Mr. Oliver's rant against pipeline critics reflected his Conservative government's determination to get the Northern Gateway pipeline built from Alberta to the B.C. coast. But somewhere between 2012 and the 2015 federal election campaign, the project lost its political currency and voters in British Columbia played a role in kicking the Conservatives out of office. The new Liberal government made a campaign commitment to a moratorium on crude-oil tanker traffic on British Columbia's North Coast, effectively killing the project.

Now, Ms. Clark says the "forces of no" have no science to justify concerns about the impact of building an LNG facility and export terminal at Prince Rupert. That is an ungenerous assessment.

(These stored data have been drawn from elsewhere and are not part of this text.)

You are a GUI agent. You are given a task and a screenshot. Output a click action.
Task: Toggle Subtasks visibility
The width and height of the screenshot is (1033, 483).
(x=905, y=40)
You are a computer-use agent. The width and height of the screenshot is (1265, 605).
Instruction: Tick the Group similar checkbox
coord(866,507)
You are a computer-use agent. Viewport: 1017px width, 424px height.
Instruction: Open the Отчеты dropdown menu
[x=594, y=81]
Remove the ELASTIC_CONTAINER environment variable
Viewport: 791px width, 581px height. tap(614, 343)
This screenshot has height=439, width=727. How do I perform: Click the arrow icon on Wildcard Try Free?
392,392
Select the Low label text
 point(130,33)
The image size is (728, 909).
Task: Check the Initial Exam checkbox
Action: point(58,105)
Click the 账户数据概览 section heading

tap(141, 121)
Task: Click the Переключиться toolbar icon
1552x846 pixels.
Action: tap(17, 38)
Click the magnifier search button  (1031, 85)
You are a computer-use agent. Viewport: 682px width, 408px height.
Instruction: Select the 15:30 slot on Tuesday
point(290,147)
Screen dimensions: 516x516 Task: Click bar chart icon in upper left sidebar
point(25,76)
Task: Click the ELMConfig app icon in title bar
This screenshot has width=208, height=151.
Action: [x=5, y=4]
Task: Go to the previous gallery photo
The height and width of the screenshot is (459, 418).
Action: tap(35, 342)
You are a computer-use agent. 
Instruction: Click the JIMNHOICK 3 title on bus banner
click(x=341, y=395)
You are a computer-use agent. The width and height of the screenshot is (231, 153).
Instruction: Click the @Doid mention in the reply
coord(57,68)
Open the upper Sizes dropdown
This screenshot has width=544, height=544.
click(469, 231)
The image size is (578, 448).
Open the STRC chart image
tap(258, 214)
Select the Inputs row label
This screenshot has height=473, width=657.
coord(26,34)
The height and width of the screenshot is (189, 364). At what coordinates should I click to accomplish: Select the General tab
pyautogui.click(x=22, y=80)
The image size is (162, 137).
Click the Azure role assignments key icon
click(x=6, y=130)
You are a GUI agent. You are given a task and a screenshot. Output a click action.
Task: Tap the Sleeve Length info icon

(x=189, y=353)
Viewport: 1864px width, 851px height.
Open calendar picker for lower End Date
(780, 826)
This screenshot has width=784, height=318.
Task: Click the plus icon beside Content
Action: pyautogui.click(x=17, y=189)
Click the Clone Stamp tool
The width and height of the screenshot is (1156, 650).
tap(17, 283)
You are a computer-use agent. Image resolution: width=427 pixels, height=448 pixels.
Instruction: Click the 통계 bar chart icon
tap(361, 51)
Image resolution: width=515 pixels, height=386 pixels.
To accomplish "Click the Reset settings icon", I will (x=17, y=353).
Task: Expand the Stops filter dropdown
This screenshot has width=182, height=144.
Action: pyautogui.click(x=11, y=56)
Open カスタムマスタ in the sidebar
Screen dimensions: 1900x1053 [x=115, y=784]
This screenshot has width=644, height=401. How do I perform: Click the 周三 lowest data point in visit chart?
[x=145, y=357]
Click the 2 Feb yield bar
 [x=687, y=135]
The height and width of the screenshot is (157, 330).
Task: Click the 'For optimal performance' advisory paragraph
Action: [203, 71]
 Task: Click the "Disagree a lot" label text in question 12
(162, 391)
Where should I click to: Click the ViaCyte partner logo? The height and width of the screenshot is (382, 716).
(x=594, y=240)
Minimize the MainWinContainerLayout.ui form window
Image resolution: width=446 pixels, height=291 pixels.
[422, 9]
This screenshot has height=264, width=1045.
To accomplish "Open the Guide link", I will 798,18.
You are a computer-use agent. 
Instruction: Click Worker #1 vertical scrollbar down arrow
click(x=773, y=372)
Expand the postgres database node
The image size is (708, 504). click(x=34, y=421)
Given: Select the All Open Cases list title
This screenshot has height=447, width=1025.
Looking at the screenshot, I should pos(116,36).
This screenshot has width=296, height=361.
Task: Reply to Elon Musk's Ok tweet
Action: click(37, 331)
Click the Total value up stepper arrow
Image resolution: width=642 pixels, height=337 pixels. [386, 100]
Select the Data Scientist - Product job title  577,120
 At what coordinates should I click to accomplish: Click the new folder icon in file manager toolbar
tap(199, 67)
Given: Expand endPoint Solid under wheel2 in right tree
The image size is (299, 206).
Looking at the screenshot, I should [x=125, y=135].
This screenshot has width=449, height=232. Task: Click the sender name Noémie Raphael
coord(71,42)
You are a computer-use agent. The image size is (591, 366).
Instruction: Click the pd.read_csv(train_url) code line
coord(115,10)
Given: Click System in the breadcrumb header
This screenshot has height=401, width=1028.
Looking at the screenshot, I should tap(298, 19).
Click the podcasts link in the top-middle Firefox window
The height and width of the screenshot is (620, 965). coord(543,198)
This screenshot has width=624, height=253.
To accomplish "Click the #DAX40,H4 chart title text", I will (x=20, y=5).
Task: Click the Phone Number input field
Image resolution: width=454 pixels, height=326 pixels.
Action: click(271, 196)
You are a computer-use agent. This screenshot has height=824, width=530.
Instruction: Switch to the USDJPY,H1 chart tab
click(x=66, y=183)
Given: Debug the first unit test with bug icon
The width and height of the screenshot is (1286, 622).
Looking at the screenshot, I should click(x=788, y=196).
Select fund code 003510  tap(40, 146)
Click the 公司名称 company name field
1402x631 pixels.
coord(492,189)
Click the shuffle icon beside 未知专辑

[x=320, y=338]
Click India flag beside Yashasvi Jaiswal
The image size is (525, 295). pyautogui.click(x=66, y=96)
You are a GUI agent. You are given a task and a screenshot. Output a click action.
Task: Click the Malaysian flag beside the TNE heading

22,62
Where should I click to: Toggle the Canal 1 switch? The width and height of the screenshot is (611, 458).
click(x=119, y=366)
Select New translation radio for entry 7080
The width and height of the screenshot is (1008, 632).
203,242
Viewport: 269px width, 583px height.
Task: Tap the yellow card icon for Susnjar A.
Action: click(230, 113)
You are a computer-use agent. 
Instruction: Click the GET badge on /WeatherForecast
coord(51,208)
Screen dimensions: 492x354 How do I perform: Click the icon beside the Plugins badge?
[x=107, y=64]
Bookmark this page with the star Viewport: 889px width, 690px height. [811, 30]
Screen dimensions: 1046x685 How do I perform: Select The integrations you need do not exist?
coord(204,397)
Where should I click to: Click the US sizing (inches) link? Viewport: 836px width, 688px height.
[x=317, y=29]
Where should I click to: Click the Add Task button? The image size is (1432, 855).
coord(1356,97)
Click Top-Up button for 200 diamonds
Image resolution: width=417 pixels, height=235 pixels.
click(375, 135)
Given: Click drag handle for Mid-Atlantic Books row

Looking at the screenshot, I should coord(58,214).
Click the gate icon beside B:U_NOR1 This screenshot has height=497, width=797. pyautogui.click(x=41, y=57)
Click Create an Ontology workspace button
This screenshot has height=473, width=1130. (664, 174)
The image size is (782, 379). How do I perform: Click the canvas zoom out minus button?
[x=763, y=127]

The Skeena River supports the second-largest run of salmon in Canada, and in 1973, the federal fisheries department studied port development in the shallow estuary at the mouth of the Skeena River – around Lelu Island – and found "high biological significance as a fish (especially juvenile salmon) rearing habitat." More recently, Simon Fraser University's chair of coastal science and management, Jon Moore, published his findings in the peer-reviewed science journal PLOS ONE, confirming the island's surrounding aquatic habitat provides some of the area's most abundant shelter for juvenile sockeye salmon. His conclusion: "The LNG terminal proposed for the Flora Bank region poses risks to fish and First Nations fisheries throughout the Skeena Watershed."

During a visit to the Great Bear Rainforest late in January, Ms. Clark said the conservation agreement is a global model for achieving the balance between jobs and the economy: "Collaborating is the way we need to do business in British Columbia. … We want to maintain economic growth and we want to preserve these natural gifts. This is proof that we can."

Collaboration requires respect, trust and a commitment to finding common goals. Name-calling has no constructive role.

An earlier version of this story incorrectly attributed statements by Glen Clark. This is a corrected version.